El ajuste representa aproximadamente uno de cada 14 empleados de la plantilla global, compuesta por 87 mil trabajadores, y afectará prioritariamente a Europa y otras plazas consideradas de baja proyección comercial, detalló el diario De Telegraaf.
La corporación, propietaria además de las marcas Tiger y Amstel, reconoció que su rentabilidad crecerá lentamente en el próximo quinquenio y anunció un plan de «optimización de recursos» para recuperar la confianza inversionista, precisó el reporte financiero.
Analistas del sector consultados por el medio atribuyeron la contracción del mercado cervecero a la erosión del poder adquisitivo, condiciones climáticas adversas y la creciente competencia de bebidas alternativas, fenómeno que afecta también a rivales como la danesa Carlsberg.

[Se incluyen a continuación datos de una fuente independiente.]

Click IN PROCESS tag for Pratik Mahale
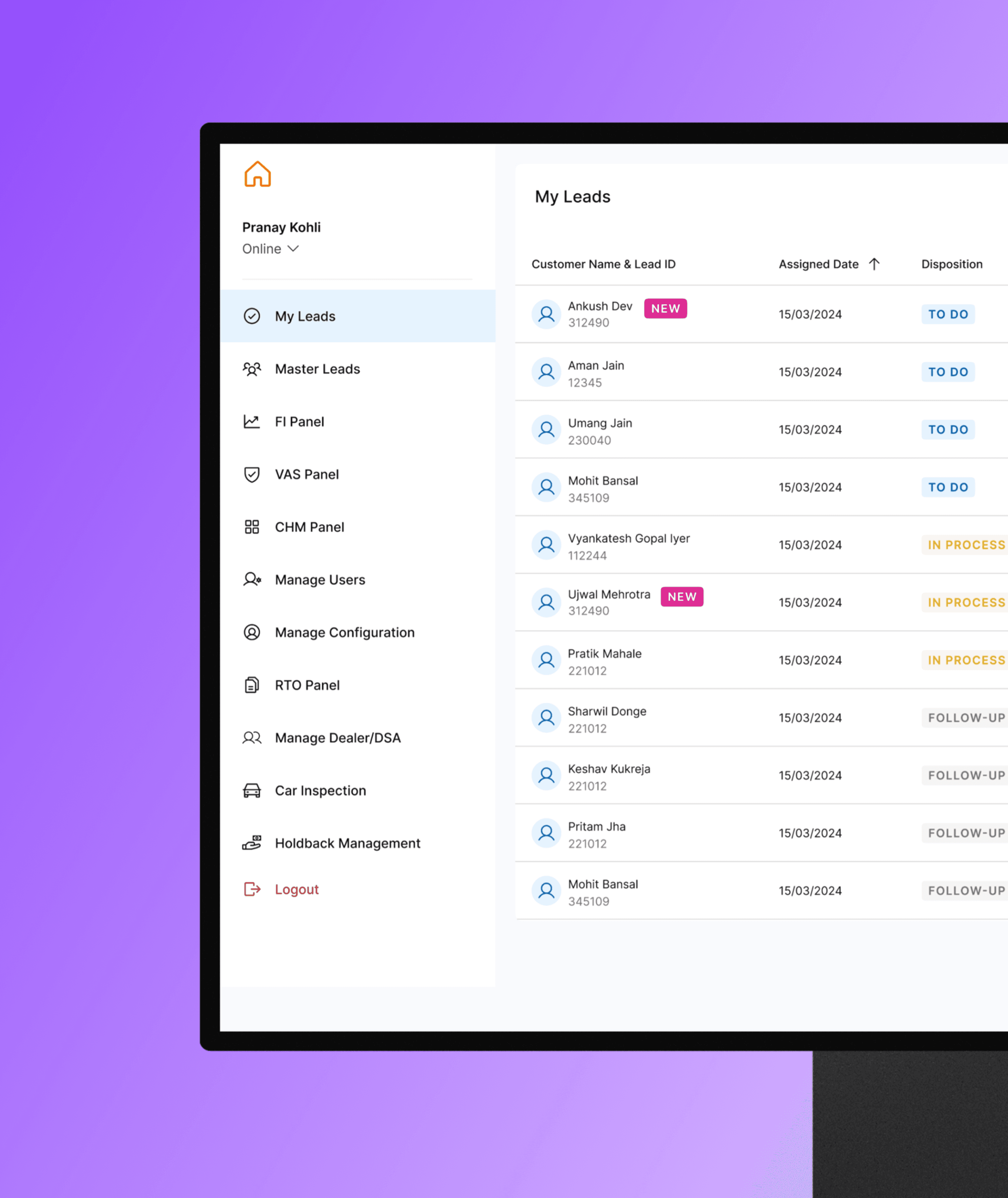Image resolution: width=1008 pixels, height=1198 pixels. (965, 660)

La salida del consejero delegado Dolf van den Brink, prevista para mayo próximo, añade incertidumbre al proceso de transformación empresarial, pues aún no se designa sucesor al frente del consorcio con sede en Leiden.
El anuncio de Heineken se suma a una ola de despidos en el sector de bienes de consumo europeo, golpeado por la inflación persistente y los cambios en los hábitos de compra posteriores a la pandemia de Covid-19.